La ley del silencio
Hace pocos días un viejo amigo cascarrabias se atrevió a decir a la salida de una sesión privada que era un espanto la película que acababa de ver. Su comentario generó tanto estupor entre los autores, que acabaron por hacerle el vacío: desconcertado, se encontró solo en el centro del vestíbulo. "¿Pero qué has dicho?", le reprochó gente allegada. "Mi opinión: querían saber lo que me había parecido la película." "No, hombre, no era tu opinión lo que les importaba; sólo querían un elogio. Ése es el juego".
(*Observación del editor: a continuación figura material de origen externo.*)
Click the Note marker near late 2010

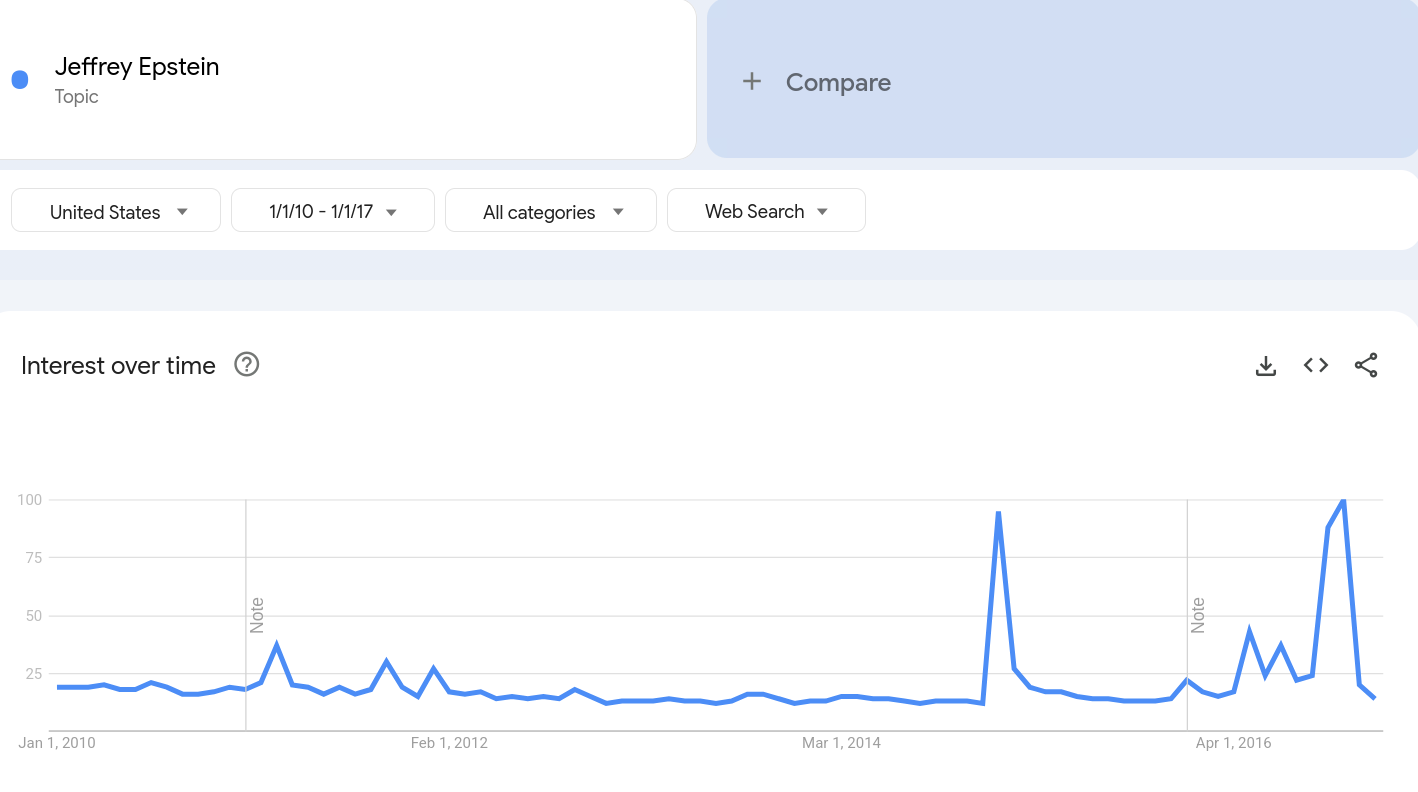point(257,615)
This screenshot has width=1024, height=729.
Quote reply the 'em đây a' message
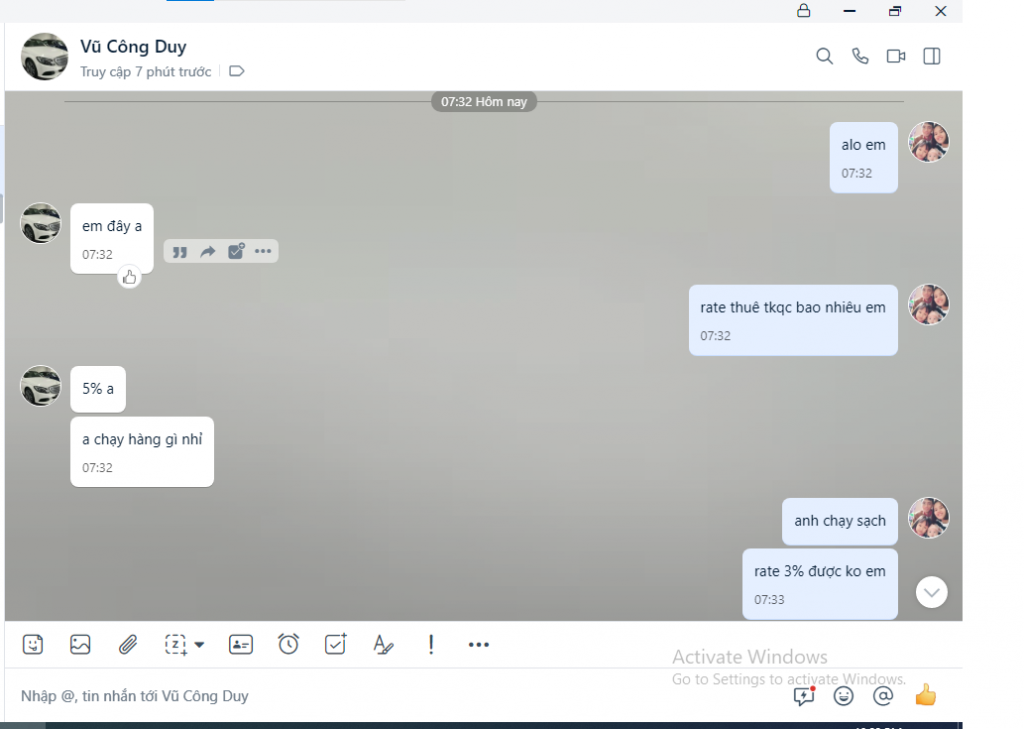pyautogui.click(x=180, y=252)
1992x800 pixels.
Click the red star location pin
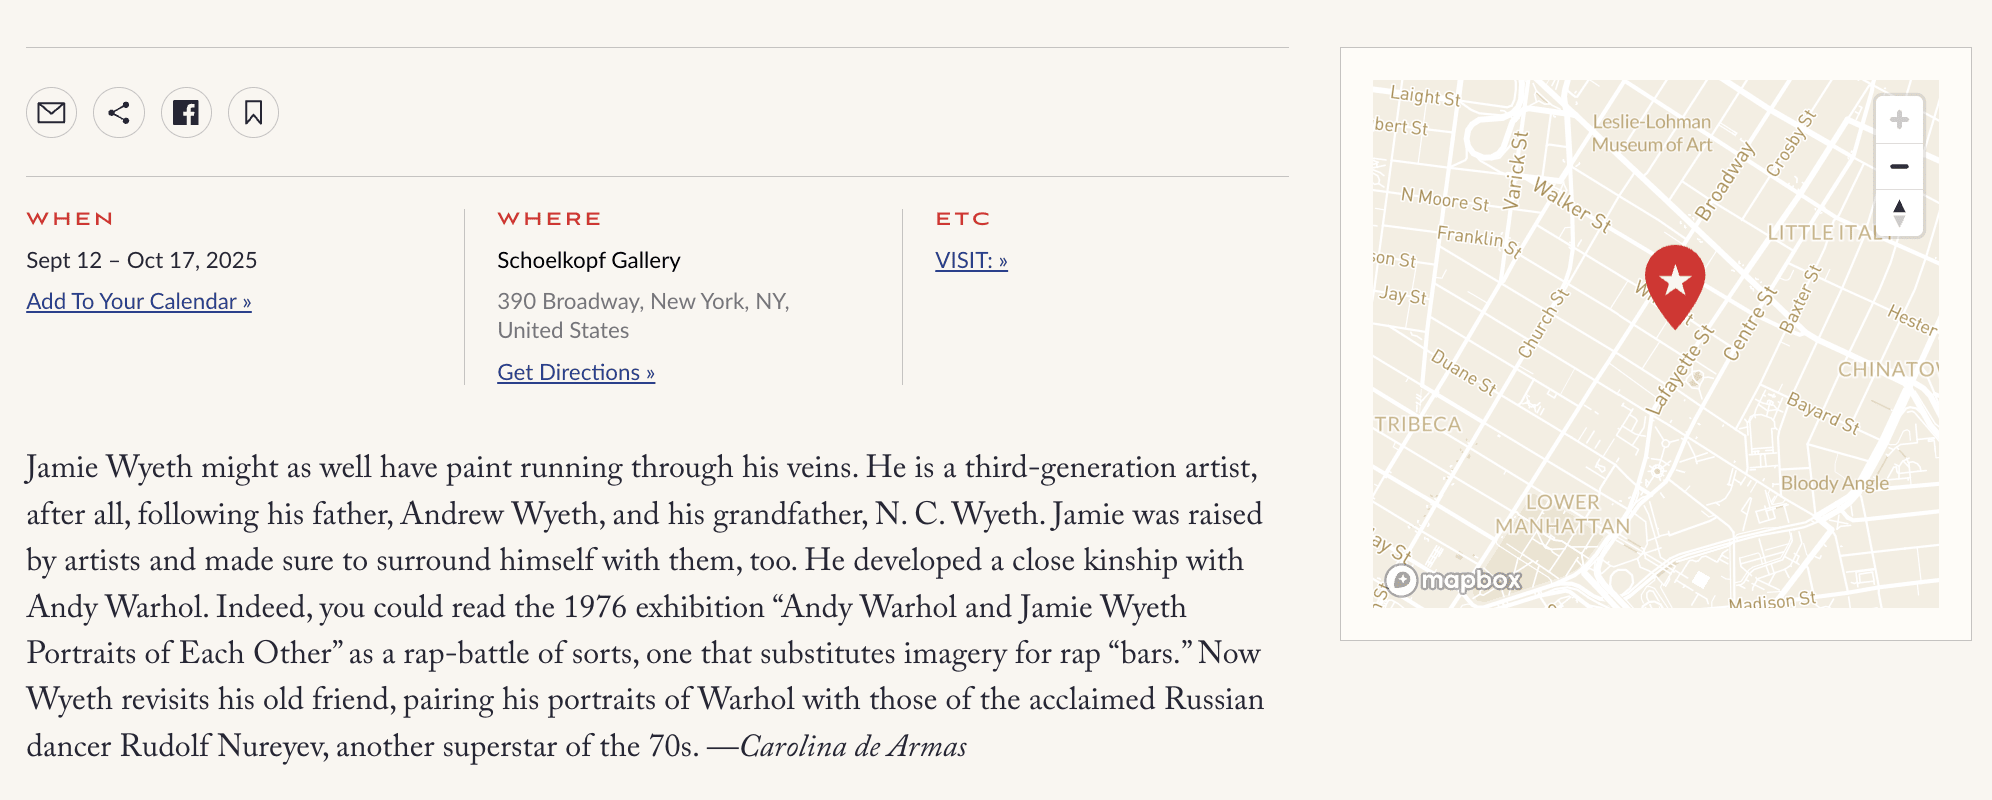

En el mundillo del teatro es tradicional la costumbre de mentir en los estrenos. Se encuentran trucos para no elogiar la obra, pero sin que se note. Desde el "sólo tú podías haberla hecho", al "no te digo nada, no te digo nada", pasando por el "cómo se nota el esfuerzo" o el más socorrido de "hacía tiempo que no me sorprendían tanto"... Sin embargo, en una esquina del mismo vestíbulo se forman corrillos donde se pone a parir la obra y su representación, con saña, sin dejar títere con cabeza. Cuentan que un viejo actor estaba agonizando cuando un compañero preguntó sobre su estado. Le informaron: "¿Te acuerdas de cómo interpretaba el Tenorio? Pues está mucho peor".
La costumbre se ha extendido al cine. En sesiones privadas y estrenos abundan las felicitaciones, los abrazos, incluso los vítores, mientras que en algún rincón apartado de la sala se concentran las opiniones implacables sobre el desastre recién visto. ¡Y ay del que se desmande! Podría ser llamado a capítulo. Si un ingenuo crítico publica lo que está en boca de todos, puede recibir una reprimenda, y a su alrededor notará una soledad de vértigo; de él se dirá que es gorrón o malintencionado, y hasta se le imaginarán secretas frustraciones u odios ancestrales, única manera de justificar su rebeldía. Luego, eso sí, recibirá clandestinamente el apoyo de cuantos no se han atrevido a decir lo mismo que él. Pero si el torpe crítico desliza un error como el de confundir a un alto cargo con un presentador contratado, o no ha identificado a un imitador popular, o ha errado en una fecha, caerán sobre él rayos y centellas anulando por completo el valor de su comentario. Lo políticamente correcto es el elogio y la mano por el lomo. Como mucho, el elogio envenenado: "Pues a mí sí que me ha gustado".
El ovillo se va hinchando hasta convertirse en verdad indiscutible. Y así se van alimentando falsos valores artísticos con la endogámica costumbre de la felicitación de rigor. No hay manera de escapar de ella sin dar pie a situaciones incómodas. Al final de cualquier proyección privada ahí está el director, firme en la puerta, recabando la opinión de los asistentes, sin dejar escapar a ninguno. "¿Te ha gustado, te ha gustado?", pregunta con ansiedad. Sólo un cándido cascarrabias como el amigo citado más arriba cree que la pregunta busca respuestas sinceras. Si respondes que sí, que te ha gustado, el director correrá en persecución de otro asistente sin importarle más detalles de tu opinión. Pero si se te ocurre matizar, caerá sobre ti como una mole: "¿Y qué es lo que no te ha gustado?" Y te da la noche. Habría que responderle como hizo una vez Groucho Marx: "He pasado la mejor noche de mi vida; lástima que no haya sido ésta".